Stored data:
────────
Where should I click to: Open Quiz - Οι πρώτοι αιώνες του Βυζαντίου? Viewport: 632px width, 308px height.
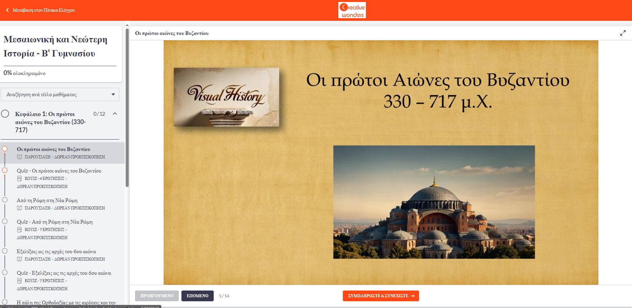[x=59, y=171]
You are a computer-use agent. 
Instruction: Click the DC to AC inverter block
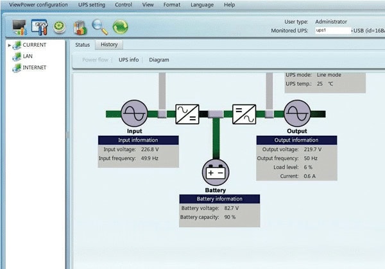point(244,114)
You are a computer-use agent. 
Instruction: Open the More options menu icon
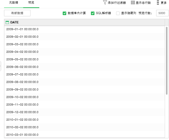[158, 3]
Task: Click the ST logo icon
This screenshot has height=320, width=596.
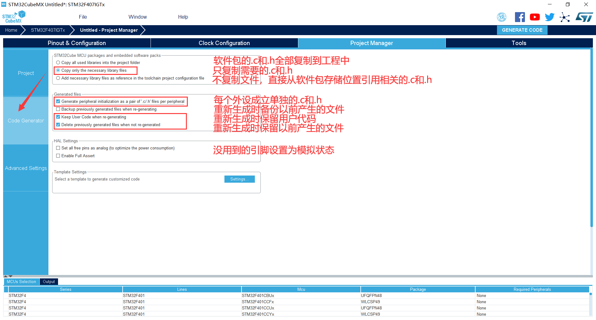Action: pyautogui.click(x=584, y=17)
────────
Problem requirements:
From the first line to the last, repeat the data above exactly and leave the pictures out.

Solution for this problem:
Where should I click to: Open Quiz - Οι πρώτοι αιώνες του Βυζαντίου? Viewport: 632px width, 308px height.
[x=59, y=171]
You are a computer-use agent. 
Instruction: Click the DC to AC inverter block
point(244,114)
You are a computer-use agent. 
Instruction: Open the More options menu icon
[158, 3]
Task: Click the ST logo icon
This screenshot has height=320, width=596.
Action: pyautogui.click(x=584, y=17)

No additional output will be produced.